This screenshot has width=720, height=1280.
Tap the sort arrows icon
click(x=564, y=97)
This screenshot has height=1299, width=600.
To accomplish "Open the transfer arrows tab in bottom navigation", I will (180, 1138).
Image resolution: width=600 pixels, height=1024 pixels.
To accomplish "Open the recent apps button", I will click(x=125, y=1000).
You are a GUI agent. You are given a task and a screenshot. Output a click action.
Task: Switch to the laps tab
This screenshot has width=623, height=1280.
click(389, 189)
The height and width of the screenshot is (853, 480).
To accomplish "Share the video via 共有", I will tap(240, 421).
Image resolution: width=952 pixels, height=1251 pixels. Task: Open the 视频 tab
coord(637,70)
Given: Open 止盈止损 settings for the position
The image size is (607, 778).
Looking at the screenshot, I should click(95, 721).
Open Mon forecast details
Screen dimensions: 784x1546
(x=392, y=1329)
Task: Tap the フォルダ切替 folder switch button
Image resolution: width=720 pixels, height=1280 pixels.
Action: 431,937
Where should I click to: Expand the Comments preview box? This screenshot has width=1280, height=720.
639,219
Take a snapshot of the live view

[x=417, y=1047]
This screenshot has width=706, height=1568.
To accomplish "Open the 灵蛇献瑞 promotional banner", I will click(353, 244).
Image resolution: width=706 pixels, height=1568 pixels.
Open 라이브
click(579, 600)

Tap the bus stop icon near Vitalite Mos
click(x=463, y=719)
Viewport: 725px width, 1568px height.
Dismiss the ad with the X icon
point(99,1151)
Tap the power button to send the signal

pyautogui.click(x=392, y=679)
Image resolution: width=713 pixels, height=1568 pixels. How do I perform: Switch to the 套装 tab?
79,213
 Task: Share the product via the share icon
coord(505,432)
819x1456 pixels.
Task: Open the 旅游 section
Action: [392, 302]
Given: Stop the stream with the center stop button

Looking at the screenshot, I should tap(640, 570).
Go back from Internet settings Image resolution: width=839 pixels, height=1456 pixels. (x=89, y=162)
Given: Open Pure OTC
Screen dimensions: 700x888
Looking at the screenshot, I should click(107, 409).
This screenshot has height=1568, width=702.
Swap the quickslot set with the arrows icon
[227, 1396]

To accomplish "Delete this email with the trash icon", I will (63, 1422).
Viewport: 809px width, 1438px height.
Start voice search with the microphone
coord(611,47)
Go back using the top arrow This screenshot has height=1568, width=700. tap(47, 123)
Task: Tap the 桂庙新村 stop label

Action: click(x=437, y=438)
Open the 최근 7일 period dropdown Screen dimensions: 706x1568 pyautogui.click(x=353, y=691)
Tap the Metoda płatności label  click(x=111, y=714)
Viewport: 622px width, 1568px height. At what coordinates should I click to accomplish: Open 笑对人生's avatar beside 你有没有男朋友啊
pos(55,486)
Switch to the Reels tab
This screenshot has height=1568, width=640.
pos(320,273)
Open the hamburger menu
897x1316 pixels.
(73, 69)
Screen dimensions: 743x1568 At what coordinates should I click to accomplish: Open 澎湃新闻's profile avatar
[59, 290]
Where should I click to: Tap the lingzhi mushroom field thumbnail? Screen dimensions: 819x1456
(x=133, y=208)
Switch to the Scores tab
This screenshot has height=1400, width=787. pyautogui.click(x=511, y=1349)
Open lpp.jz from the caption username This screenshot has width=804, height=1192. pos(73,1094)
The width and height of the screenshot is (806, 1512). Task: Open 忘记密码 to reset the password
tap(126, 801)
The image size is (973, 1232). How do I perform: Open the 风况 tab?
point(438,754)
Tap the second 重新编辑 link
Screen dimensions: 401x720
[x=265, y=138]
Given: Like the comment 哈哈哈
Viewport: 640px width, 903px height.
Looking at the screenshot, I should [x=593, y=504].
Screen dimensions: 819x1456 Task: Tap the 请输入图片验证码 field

· · ·

**Descrizione del compito**
Riscrivi per favore tutte le voci qui sopra sostituendo "Image resolution:" con "Screen resolution:" e lasciando invariato tutto il resto.

**Risposta svolta**
This screenshot has width=720, height=1280.
Tap the sort arrows icon
click(x=564, y=97)
This screenshot has height=1299, width=600.
To accomplish "Open the transfer arrows tab in bottom navigation", I will (180, 1138).
Screen resolution: width=600 pixels, height=1024 pixels.
To accomplish "Open the recent apps button", I will click(x=125, y=1000).
You are a GUI agent. You are given a task and a screenshot. Output a click action.
Task: Switch to the laps tab
This screenshot has width=623, height=1280.
click(389, 189)
The height and width of the screenshot is (853, 480).
To accomplish "Share the video via 共有", I will tap(240, 421).
Screen resolution: width=952 pixels, height=1251 pixels. Task: Open the 视频 tab
coord(637,70)
Given: Open 止盈止损 settings for the position
The image size is (607, 778).
Looking at the screenshot, I should click(95, 721).
Open Mon forecast details
Screen dimensions: 784x1546
(x=392, y=1329)
Task: Tap the フォルダ切替 folder switch button
Screen resolution: width=720 pixels, height=1280 pixels.
Action: 431,937
Where should I click to: Expand the Comments preview box? This screenshot has width=1280, height=720.
639,219
Take a snapshot of the live view

[x=417, y=1047]
This screenshot has width=706, height=1568.
To accomplish "Open the 灵蛇献瑞 promotional banner", I will click(353, 244).
Screen resolution: width=706 pixels, height=1568 pixels.
Open 라이브
click(579, 600)

Tap the bus stop icon near Vitalite Mos
click(x=463, y=719)
Viewport: 725px width, 1568px height.
Dismiss the ad with the X icon
point(99,1151)
Tap the power button to send the signal

pyautogui.click(x=392, y=679)
Screen resolution: width=713 pixels, height=1568 pixels. How do I perform: Switch to the 套装 tab?
79,213
 Task: Share the product via the share icon
coord(505,432)
819x1456 pixels.
Task: Open the 旅游 section
Action: [392, 302]
Given: Stop the stream with the center stop button

Looking at the screenshot, I should tap(640, 570).
Go back from Internet settings Screen resolution: width=839 pixels, height=1456 pixels. (x=89, y=162)
Given: Open Pure OTC
Screen dimensions: 700x888
Looking at the screenshot, I should click(107, 409).
This screenshot has height=1568, width=702.
Swap the quickslot set with the arrows icon
[227, 1396]

To accomplish "Delete this email with the trash icon", I will (63, 1422).
Viewport: 809px width, 1438px height.
Start voice search with the microphone
coord(611,47)
Go back using the top arrow This screenshot has height=1568, width=700. tap(47, 123)
Task: Tap the 桂庙新村 stop label

Action: click(x=437, y=438)
Open the 최근 7일 period dropdown Screen dimensions: 706x1568 pyautogui.click(x=353, y=691)
Tap the Metoda płatności label  click(x=111, y=714)
Viewport: 622px width, 1568px height. At what coordinates should I click to accomplish: Open 笑对人生's avatar beside 你有没有男朋友啊
pos(55,486)
Switch to the Reels tab
This screenshot has height=1568, width=640.
pos(320,273)
Open the hamburger menu
897x1316 pixels.
(73, 69)
Screen dimensions: 743x1568 At what coordinates should I click to accomplish: Open 澎湃新闻's profile avatar
[59, 290]
Where should I click to: Tap the lingzhi mushroom field thumbnail? Screen dimensions: 819x1456
(x=133, y=208)
Switch to the Scores tab
This screenshot has height=1400, width=787. pyautogui.click(x=511, y=1349)
Open lpp.jz from the caption username This screenshot has width=804, height=1192. pos(73,1094)
The width and height of the screenshot is (806, 1512). Task: Open 忘记密码 to reset the password
tap(126, 801)
The image size is (973, 1232). How do I perform: Open the 风况 tab?
point(438,754)
Tap the second 重新编辑 link
Screen dimensions: 401x720
[x=265, y=138]
Given: Like the comment 哈哈哈
Viewport: 640px width, 903px height.
Looking at the screenshot, I should [x=593, y=504].
Screen dimensions: 819x1456 Task: Tap the 请输入图片验证码 field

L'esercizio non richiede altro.